Ein Favoritensieg, geschlagene Deutsche und ein erster Schritt zurück für John Degenkolb: So lief der Frankfurter Radklassiker im Vorjahr.

Der Frankfurter Radklassiker ist das Heimrennen von John Degenkolb und Tony Martin. Aber mindestens genauso wohl in Hessen fühlt sich offenbar Alexander Kristoff. Denn der Klassikerspezialist aus Norwegen gewann die beiden jüngsten Austragungen des Rennens "Rund um den Finanzplatz Eschborn-Frankfurt".

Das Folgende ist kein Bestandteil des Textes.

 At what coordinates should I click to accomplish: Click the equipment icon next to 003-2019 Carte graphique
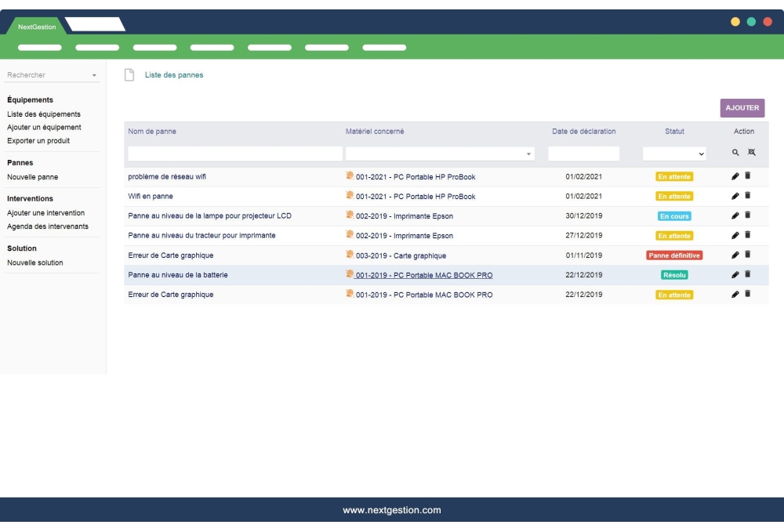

Im Vorjahr setzte sich der Sprinter nach 206,8 Kilometern vor dem Argentinier Maximiliano Richeze und dem Iren Sam Bennett aus dem deutschen Team Bora-Argon 18 durch. "Es war ein ganz hartes Rennen. Ich hatte zwischendurch Krämpfe“, sagte der glückliche Sieger, der bereits 2014 triumphiert hatte. 2015 war das Rennen wegen einer Terrorwarnung abgesagt worden.

Degenkolbs Comeback im vergangenen Jahr

Als bester Deutscher kam Fabian Wegmann auf Rang zehn. Martin und Björn Thurau zeigten sich bei frühen Attacken, hatten mit dem Rennausgang aber nichts zu tun. Das galt auch für Degenkolb, der das Rennen als bisher letzter Deutscher 2011 gewonnen hatte.

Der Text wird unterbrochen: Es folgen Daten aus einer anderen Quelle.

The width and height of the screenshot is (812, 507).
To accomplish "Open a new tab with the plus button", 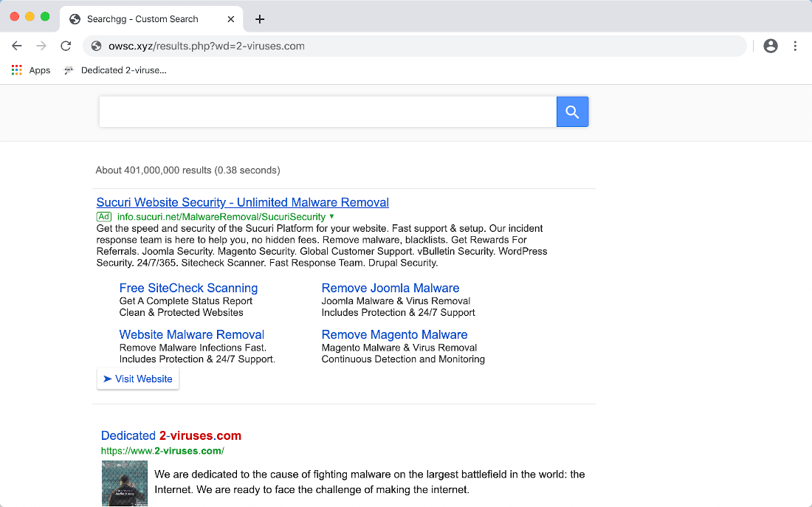I will coord(259,19).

Doch vom Oberurseler hatte im Vorjahr auch niemand etwas anderes erwartet. Denn der Radklassiker war das erste Rennen des 28-Jährigen nach seinem schweren Trainingssturz. "Nach vier Stunden war wie erwartet Schicht im Schacht. Alles andere wäre ein Ding der Unmöglichkeit gewesen", sagte der Lokalmatador damals. Dieses Jahr ist der Klassikerspezialist aber wieder im Vollbesitz seiner Kräfte – und sollte deutlich mehr mit dem Sieg zu tun haben.